Quiet start to a packed week

Forecasts for the USA raised

For some time now we have seen a wealth of factors that actually point to a contraction in the US economy. These include the recent rise in interest rates, the well-filled warehouses and a fiscal policy that is likely to be less expansive. Nevertheless, the economy in the USA has developed quite robustly so far. Looking ahead, we must recognize that bullish stocks and rising home prices are likely to increase Americans’ net worth and stimulate spending. We are taking this into account by continuing to expect the US economy to weaken.
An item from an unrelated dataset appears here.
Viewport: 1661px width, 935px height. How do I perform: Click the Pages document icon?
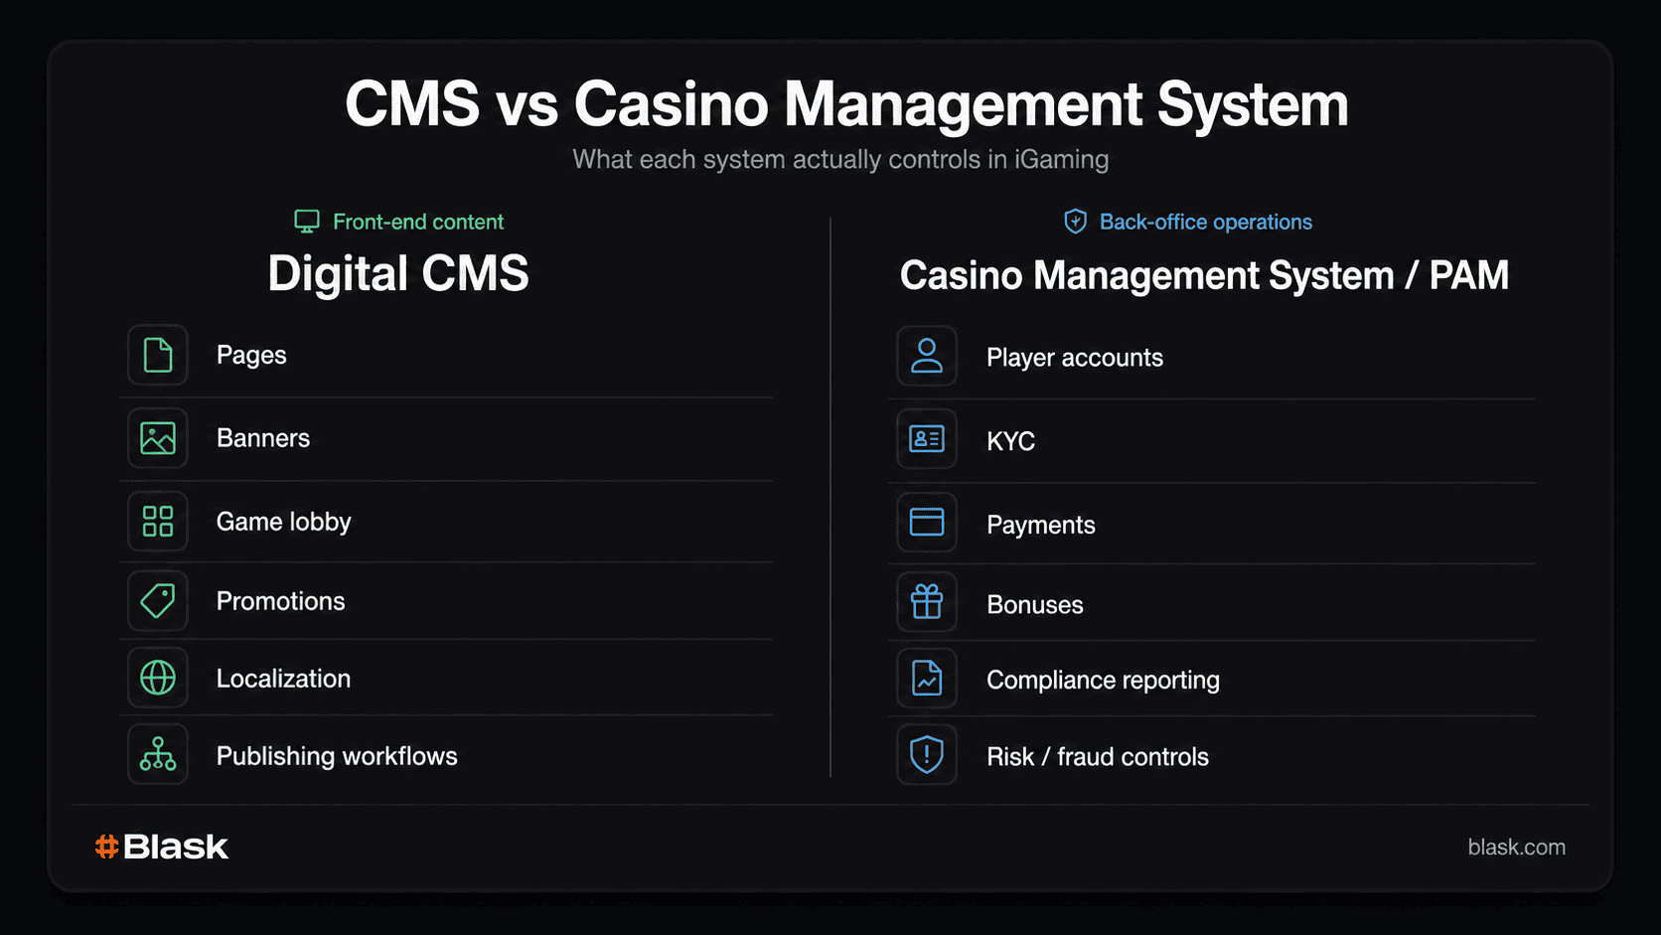pos(158,355)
However, we no longer expect a recession and have increased our forecast for GDP growth in the current year from 1.0% to 2.0%. Against this background and in view of the latest inflation developments, we have also increased our forecast for US inflation in 2024 from 2.5% to 3.0%. However, we only expect the decline in inflation to be delayed and not a trend reversal.

Nervous bond markets

Bond yields in Europe and the US went on a bit of a roller coaster ride last Thursday and Friday. In the end they were trading lower than they were in the middle of the week. We can only understand the respective twists to a limited extent. The inflation data for the euro area published on Friday showed a decline in the inflation rate. However, the decline was smaller than economists had expected. Bond yields nevertheless fell following the publication. With no further news, they climbed again in the afternoon, only to fall again in response to a disappointing ISM Purchasing Managers Index. The economic indicator for manufacturing in the USA fell from 49.1 to 47.8 points. A further slight increase was expected. Even if in this case the direction of the market movement fits the news, the sharpness of the decline in yields surprises us. The market appears nervous and appears to be tilting – for now – towards falling returns. The stock markets were happy – if there was even a need for a good mood. Meanwhile, the new trading week offers enough tangible impulses.

The new week has it all!

Today, Monday, there is still little market-moving data. However, in an unusual move, the US Supreme Court added to its calendar yesterday and announced that it would announce a ruling today. This caused speculation that it could be the Supreme Court’s decision on Donald Trump’s election. Tomorrow, Tuesday, sees the start of the Chinese National Congress, the purchasing managers’ indices for the services sector in Europe and the USA, and the so-called “Super Tuesday” in the primaries in the US presidential election campaign. Democratic and/or Republican primaries will take place tomorrow in a total of 15 states. On Wednesday, Fed Chairman Jerome Powell will deliver his semi-annual financial report to Congress. The next ECB interest rate decision is due on Thursday, and on Friday the US labor market report for February marks the end of an eventful week. In addition, the reporting season for companies continues – although at a much slower pace than last time.